* [To-do item]
Arrange the listing below as a Markdown table with the columns Row and Line. Give each line its own numbered row, and leave out any blank lines.

* [Stored data]
--------------------------------------------------

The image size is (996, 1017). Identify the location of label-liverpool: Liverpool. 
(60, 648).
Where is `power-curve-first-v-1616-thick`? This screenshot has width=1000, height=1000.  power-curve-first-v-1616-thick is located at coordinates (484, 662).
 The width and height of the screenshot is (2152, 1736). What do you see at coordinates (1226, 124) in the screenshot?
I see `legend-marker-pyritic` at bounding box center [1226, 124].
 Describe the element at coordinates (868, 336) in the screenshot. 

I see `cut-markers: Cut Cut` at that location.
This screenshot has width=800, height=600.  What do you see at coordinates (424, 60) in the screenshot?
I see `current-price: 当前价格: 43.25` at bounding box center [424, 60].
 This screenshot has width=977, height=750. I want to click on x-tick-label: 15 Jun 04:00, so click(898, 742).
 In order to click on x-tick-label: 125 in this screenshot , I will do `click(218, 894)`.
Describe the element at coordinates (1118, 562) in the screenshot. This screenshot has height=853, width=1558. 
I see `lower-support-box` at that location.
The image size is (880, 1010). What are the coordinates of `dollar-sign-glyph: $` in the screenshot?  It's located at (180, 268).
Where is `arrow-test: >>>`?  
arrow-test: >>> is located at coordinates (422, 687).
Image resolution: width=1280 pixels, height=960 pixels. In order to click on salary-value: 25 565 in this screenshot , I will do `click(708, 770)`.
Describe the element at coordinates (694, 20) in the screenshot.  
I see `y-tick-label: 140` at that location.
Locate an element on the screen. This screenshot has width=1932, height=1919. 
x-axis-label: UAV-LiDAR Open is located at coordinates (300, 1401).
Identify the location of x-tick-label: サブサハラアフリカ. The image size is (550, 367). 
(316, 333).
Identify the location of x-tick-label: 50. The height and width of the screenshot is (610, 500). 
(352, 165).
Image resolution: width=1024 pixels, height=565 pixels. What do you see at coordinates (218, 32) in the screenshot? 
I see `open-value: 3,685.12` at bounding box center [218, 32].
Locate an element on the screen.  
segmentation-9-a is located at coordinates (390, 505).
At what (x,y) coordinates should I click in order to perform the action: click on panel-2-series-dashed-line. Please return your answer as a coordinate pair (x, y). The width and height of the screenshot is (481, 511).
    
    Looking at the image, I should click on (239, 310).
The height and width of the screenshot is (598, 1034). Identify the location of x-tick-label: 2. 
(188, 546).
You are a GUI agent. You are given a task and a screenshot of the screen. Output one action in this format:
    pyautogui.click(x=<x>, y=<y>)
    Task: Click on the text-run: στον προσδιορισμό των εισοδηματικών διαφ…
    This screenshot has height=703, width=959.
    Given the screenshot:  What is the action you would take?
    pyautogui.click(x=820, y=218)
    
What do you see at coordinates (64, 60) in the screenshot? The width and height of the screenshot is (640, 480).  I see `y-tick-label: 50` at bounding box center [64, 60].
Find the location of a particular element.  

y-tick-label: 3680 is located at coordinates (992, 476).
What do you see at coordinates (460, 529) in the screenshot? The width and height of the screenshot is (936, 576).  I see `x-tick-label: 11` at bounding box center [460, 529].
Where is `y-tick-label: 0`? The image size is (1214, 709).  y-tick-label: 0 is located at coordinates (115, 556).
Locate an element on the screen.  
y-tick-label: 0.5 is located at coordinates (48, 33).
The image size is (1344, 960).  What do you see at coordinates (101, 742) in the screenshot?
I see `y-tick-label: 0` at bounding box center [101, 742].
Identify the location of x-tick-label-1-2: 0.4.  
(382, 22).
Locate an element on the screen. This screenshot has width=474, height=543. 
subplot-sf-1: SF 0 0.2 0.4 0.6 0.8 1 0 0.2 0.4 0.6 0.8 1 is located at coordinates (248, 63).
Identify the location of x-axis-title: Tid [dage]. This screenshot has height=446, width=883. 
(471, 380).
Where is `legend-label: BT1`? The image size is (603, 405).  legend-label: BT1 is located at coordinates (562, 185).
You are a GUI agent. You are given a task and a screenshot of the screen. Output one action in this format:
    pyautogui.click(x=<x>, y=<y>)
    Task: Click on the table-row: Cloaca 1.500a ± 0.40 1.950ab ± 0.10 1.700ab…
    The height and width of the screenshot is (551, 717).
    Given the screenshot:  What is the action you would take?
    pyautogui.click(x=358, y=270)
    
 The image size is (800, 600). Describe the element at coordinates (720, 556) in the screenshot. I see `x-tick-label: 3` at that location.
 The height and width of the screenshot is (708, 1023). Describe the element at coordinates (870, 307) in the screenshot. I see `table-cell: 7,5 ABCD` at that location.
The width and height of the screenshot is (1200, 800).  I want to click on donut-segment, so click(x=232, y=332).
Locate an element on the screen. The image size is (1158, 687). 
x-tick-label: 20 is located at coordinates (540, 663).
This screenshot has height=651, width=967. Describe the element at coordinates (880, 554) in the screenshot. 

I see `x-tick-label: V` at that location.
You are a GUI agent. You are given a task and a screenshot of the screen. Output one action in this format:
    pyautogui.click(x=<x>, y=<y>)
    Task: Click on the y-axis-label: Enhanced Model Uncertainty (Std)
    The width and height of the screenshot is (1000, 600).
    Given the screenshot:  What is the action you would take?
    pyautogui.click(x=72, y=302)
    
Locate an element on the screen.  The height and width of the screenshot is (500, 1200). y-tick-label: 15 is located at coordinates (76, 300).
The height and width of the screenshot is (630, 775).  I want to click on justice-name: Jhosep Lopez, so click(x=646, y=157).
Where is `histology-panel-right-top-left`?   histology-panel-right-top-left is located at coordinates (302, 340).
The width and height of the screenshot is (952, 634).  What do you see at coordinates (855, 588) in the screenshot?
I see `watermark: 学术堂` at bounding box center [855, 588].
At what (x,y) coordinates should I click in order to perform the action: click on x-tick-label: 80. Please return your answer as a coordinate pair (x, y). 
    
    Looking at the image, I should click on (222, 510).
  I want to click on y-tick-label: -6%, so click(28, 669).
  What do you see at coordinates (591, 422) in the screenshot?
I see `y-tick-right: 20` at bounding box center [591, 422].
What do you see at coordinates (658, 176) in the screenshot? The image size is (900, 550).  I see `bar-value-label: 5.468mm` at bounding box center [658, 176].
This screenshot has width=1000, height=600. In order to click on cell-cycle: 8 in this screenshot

--------------------------------------------------

* [Task answer]
| Row | Line |
|---|---|
| 1 | The image size is (996, 1017). Identify the location of label-liverpool: Liverpool.  |
| 2 | (60, 648). |
| 3 | Where is `power-curve-first-v-1616-thick`? This screenshot has width=1000, height=1000.  power-curve-first-v-1616-thick is located at coordinates (484, 662). |
| 4 |  The width and height of the screenshot is (2152, 1736). What do you see at coordinates (1226, 124) in the screenshot? |
| 5 | I see `legend-marker-pyritic` at bounding box center [1226, 124]. |
| 6 |  Describe the element at coordinates (868, 336) in the screenshot.  |
| 7 | I see `cut-markers: Cut Cut` at that location. |
| 8 | This screenshot has width=800, height=600.  What do you see at coordinates (424, 60) in the screenshot? |
| 9 | I see `current-price: 当前价格: 43.25` at bounding box center [424, 60]. |
| 10 |  This screenshot has width=977, height=750. I want to click on x-tick-label: 15 Jun 04:00, so click(898, 742). |
| 11 |  In order to click on x-tick-label: 125 in this screenshot , I will do `click(218, 894)`. |
| 12 | Describe the element at coordinates (1118, 562) in the screenshot. This screenshot has height=853, width=1558.  |
| 13 | I see `lower-support-box` at that location. |
| 14 | The image size is (880, 1010). What are the coordinates of `dollar-sign-glyph: $` in the screenshot?  It's located at (180, 268). |
| 15 | Where is `arrow-test: >>>`?   |
| 16 | arrow-test: >>> is located at coordinates (422, 687). |
| 17 | Image resolution: width=1280 pixels, height=960 pixels. In order to click on salary-value: 25 565 in this screenshot , I will do `click(708, 770)`. |
| 18 | Describe the element at coordinates (694, 20) in the screenshot.   |
| 19 | I see `y-tick-label: 140` at that location. |
| 20 | Locate an element on the screen. This screenshot has width=1932, height=1919.  |
| 21 | x-axis-label: UAV-LiDAR Open is located at coordinates (300, 1401). |
| 22 | Identify the location of x-tick-label: サブサハラアフリカ. The image size is (550, 367).  |
| 23 | (316, 333). |
| 24 | Identify the location of x-tick-label: 50. The height and width of the screenshot is (610, 500).  |
| 25 | (352, 165). |
| 26 | Image resolution: width=1024 pixels, height=565 pixels. What do you see at coordinates (218, 32) in the screenshot?  |
| 27 | I see `open-value: 3,685.12` at bounding box center [218, 32]. |
| 28 | Locate an element on the screen.   |
| 29 | segmentation-9-a is located at coordinates (390, 505). |
| 30 | At what (x,y) coordinates should I click in order to perform the action: click on panel-2-series-dashed-line. Please return your answer as a coordinate pair (x, y). The width and height of the screenshot is (481, 511). |
| 31 |     Looking at the image, I should click on (239, 310). |
| 32 | The height and width of the screenshot is (598, 1034). Identify the location of x-tick-label: 2.  |
| 33 | (188, 546). |
| 34 | You are a GUI agent. You are given a task and a screenshot of the screen. Output one action in this format: |
| 35 |     pyautogui.click(x=<x>, y=<y>) |
| 36 |     Task: Click on the text-run: στον προσδιορισμό των εισοδηματικών διαφ… |
| 37 |     This screenshot has height=703, width=959. |
| 38 |     Given the screenshot:  What is the action you would take? |
| 39 |     pyautogui.click(x=820, y=218) |
| 40 | What do you see at coordinates (64, 60) in the screenshot? The width and height of the screenshot is (640, 480).  I see `y-tick-label: 50` at bounding box center [64, 60]. |
| 41 | Find the location of a particular element.   |
| 42 | y-tick-label: 3680 is located at coordinates (992, 476). |
| 43 | What do you see at coordinates (460, 529) in the screenshot? The width and height of the screenshot is (936, 576).  I see `x-tick-label: 11` at bounding box center [460, 529]. |
| 44 | Where is `y-tick-label: 0`? The image size is (1214, 709).  y-tick-label: 0 is located at coordinates (115, 556). |
| 45 | Locate an element on the screen.   |
| 46 | y-tick-label: 0.5 is located at coordinates (48, 33). |
| 47 | The image size is (1344, 960).  What do you see at coordinates (101, 742) in the screenshot? |
| 48 | I see `y-tick-label: 0` at bounding box center [101, 742]. |
| 49 | Identify the location of x-tick-label-1-2: 0.4.   |
| 50 | (382, 22). |
| 51 | Locate an element on the screen. This screenshot has width=474, height=543.  |
| 52 | subplot-sf-1: SF 0 0.2 0.4 0.6 0.8 1 0 0.2 0.4 0.6 0.8 1 is located at coordinates (248, 63). |
| 53 | Identify the location of x-axis-title: Tid [dage]. This screenshot has height=446, width=883.  |
| 54 | (471, 380). |
| 55 | Where is `legend-label: BT1`? The image size is (603, 405).  legend-label: BT1 is located at coordinates (562, 185). |
| 56 | You are a GUI agent. You are given a task and a screenshot of the screen. Output one action in this format: |
| 57 |     pyautogui.click(x=<x>, y=<y>) |
| 58 |     Task: Click on the table-row: Cloaca 1.500a ± 0.40 1.950ab ± 0.10 1.700ab… |
| 59 |     The height and width of the screenshot is (551, 717). |
| 60 |     Given the screenshot:  What is the action you would take? |
| 61 |     pyautogui.click(x=358, y=270) |
| 62 |  The image size is (800, 600). Describe the element at coordinates (720, 556) in the screenshot. I see `x-tick-label: 3` at that location. |
| 63 |  The height and width of the screenshot is (708, 1023). Describe the element at coordinates (870, 307) in the screenshot. I see `table-cell: 7,5 ABCD` at that location. |
| 64 | The width and height of the screenshot is (1200, 800).  I want to click on donut-segment, so click(x=232, y=332). |
| 65 | Locate an element on the screen. The image size is (1158, 687).  |
| 66 | x-tick-label: 20 is located at coordinates (540, 663). |
| 67 | This screenshot has height=651, width=967. Describe the element at coordinates (880, 554) in the screenshot.  |
| 68 | I see `x-tick-label: V` at that location. |
| 69 | You are a GUI agent. You are given a task and a screenshot of the screen. Output one action in this format: |
| 70 |     pyautogui.click(x=<x>, y=<y>) |
| 71 |     Task: Click on the y-axis-label: Enhanced Model Uncertainty (Std) |
| 72 |     The width and height of the screenshot is (1000, 600). |
| 73 |     Given the screenshot:  What is the action you would take? |
| 74 |     pyautogui.click(x=72, y=302) |
| 75 | Locate an element on the screen.  The height and width of the screenshot is (500, 1200). y-tick-label: 15 is located at coordinates (76, 300). |
| 76 | The height and width of the screenshot is (630, 775).  I want to click on justice-name: Jhosep Lopez, so click(x=646, y=157). |
| 77 | Where is `histology-panel-right-top-left`?   histology-panel-right-top-left is located at coordinates (302, 340). |
| 78 | The width and height of the screenshot is (952, 634).  What do you see at coordinates (855, 588) in the screenshot? |
| 79 | I see `watermark: 学术堂` at bounding box center [855, 588]. |
| 80 | At what (x,y) coordinates should I click in order to perform the action: click on x-tick-label: 80. Please return your answer as a coordinate pair (x, y).  |
| 81 |     Looking at the image, I should click on (222, 510). |
| 82 |   I want to click on y-tick-label: -6%, so click(28, 669). |
| 83 |   What do you see at coordinates (591, 422) in the screenshot? |
| 84 | I see `y-tick-right: 20` at bounding box center [591, 422]. |
| 85 | What do you see at coordinates (658, 176) in the screenshot? The image size is (900, 550).  I see `bar-value-label: 5.468mm` at bounding box center [658, 176]. |
| 86 | This screenshot has width=1000, height=600. In order to click on cell-cycle: 8 in this screenshot |